[Records for finding displayed items]

● ● ● ● ●

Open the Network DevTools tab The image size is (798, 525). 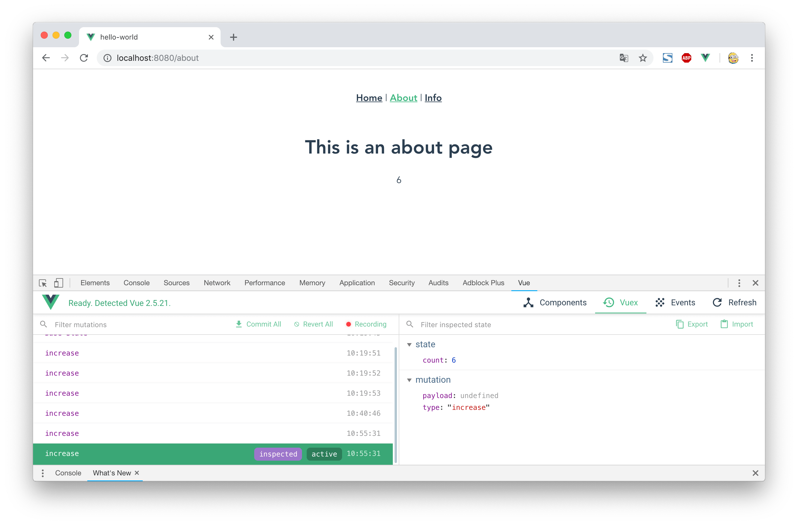click(217, 283)
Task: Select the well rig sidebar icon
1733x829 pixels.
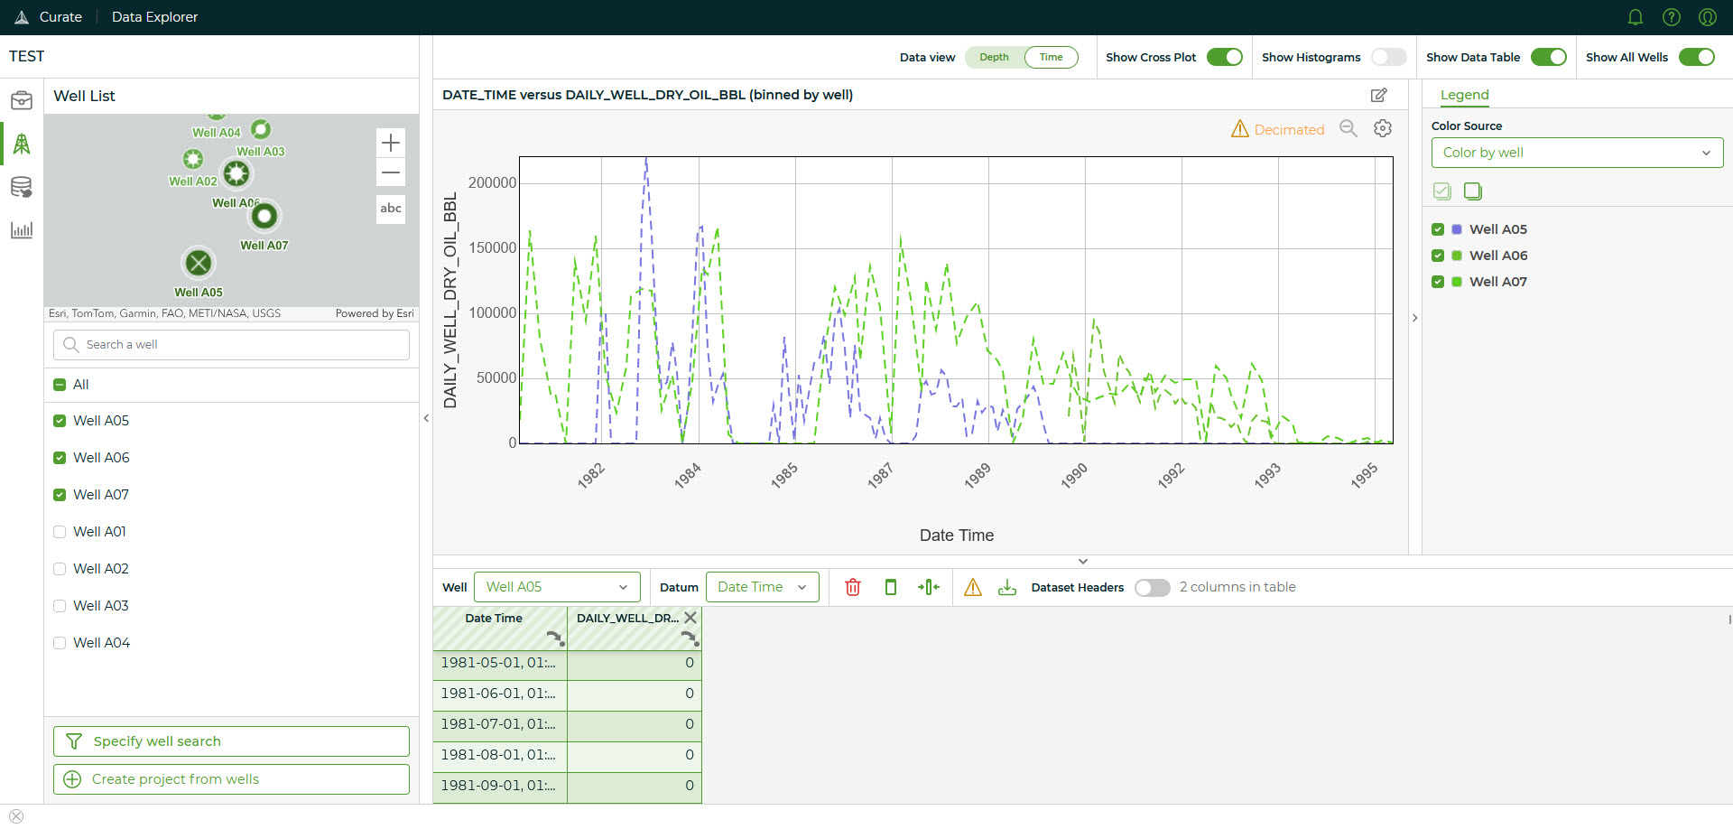Action: coord(22,144)
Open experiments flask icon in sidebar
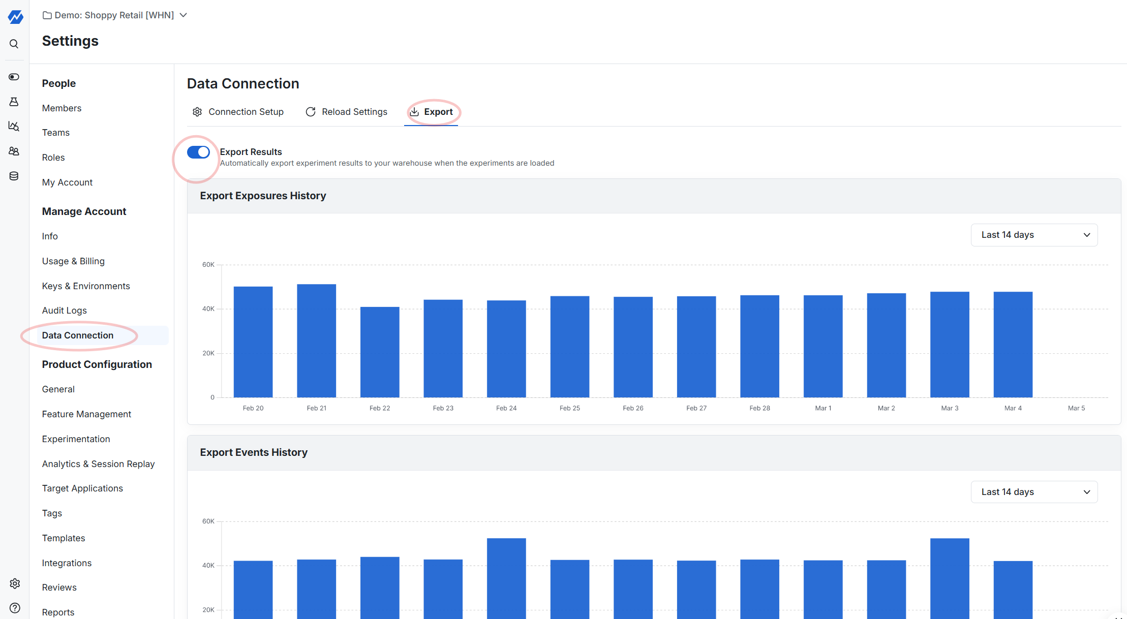Screen dimensions: 1127x619 tap(14, 102)
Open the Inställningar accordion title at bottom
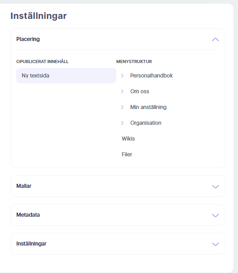Viewport: 238px width, 273px height. 32,244
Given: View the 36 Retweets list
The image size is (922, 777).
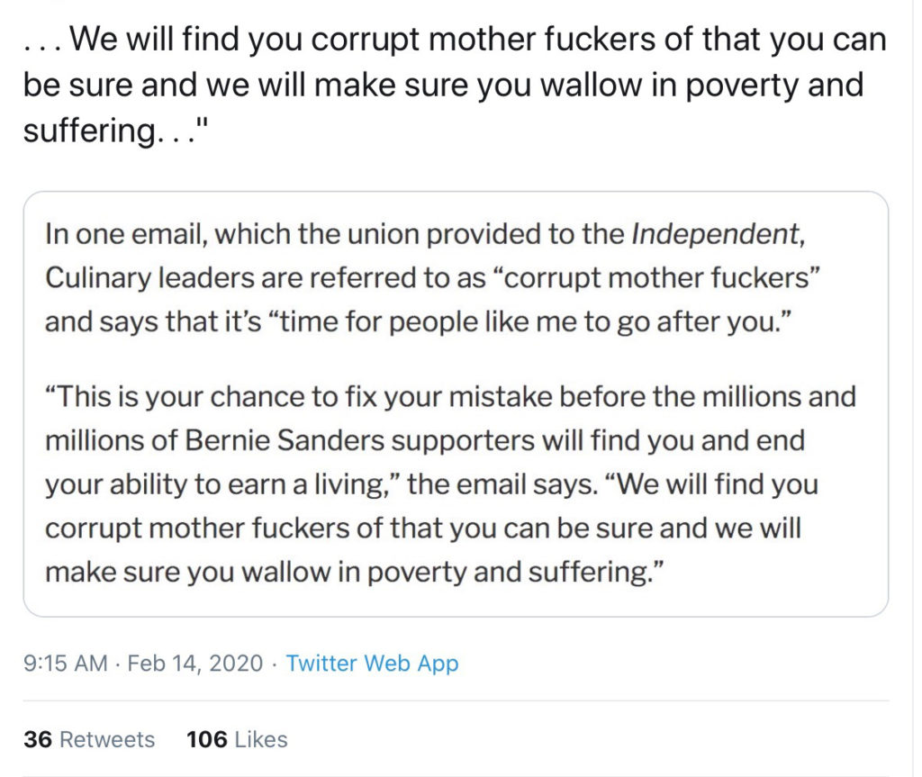Looking at the screenshot, I should [x=89, y=739].
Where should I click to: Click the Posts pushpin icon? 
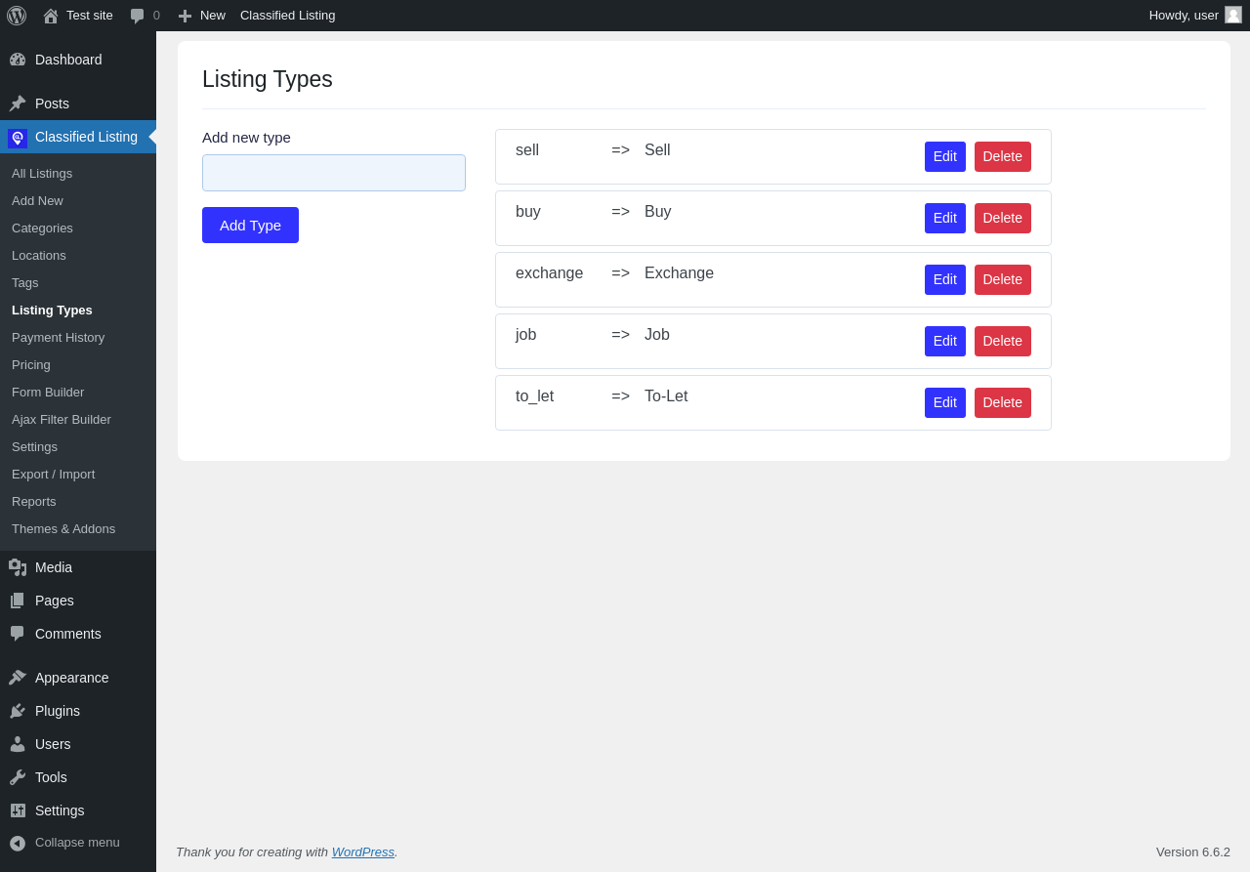[x=18, y=104]
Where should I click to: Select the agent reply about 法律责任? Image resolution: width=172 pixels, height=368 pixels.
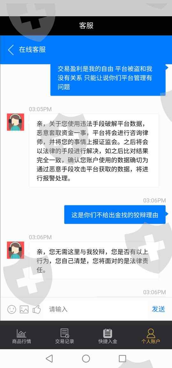(x=94, y=261)
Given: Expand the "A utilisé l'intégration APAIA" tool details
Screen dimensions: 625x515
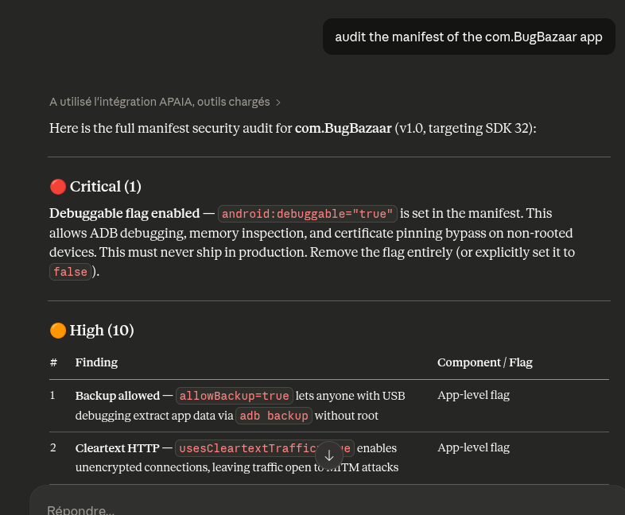Looking at the screenshot, I should (x=159, y=102).
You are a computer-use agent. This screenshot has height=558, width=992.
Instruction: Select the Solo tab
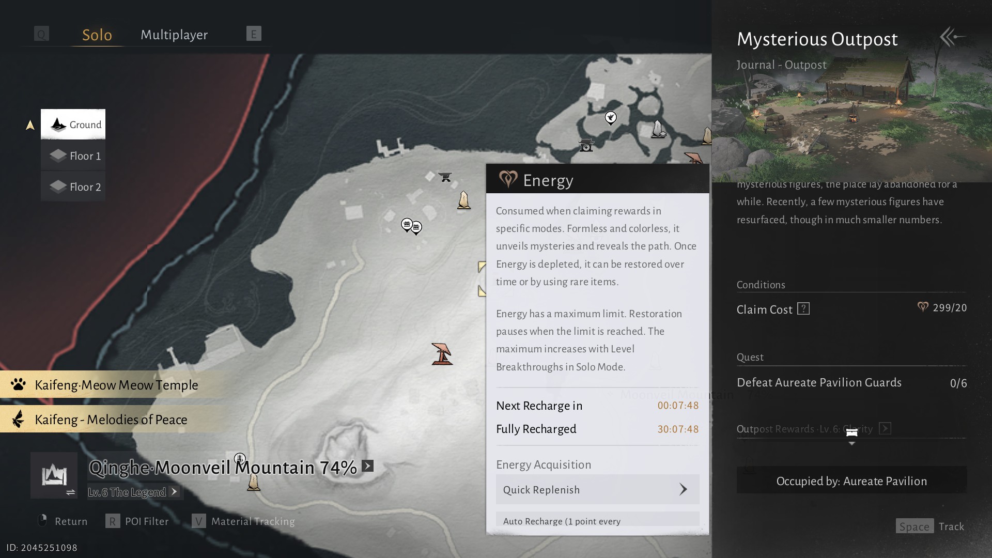(97, 35)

● ● ● ● ●

> [Task to complete] Copy everything from the line containing "You are a computer-use" down to the end of the records, swapping "Solo" for "Team" and keeping all else identical. Omit the pictures from your answer.

> [Answer to this task]
You are a computer-use agent. This screenshot has height=558, width=992.
Instruction: Select the Team tab
(97, 35)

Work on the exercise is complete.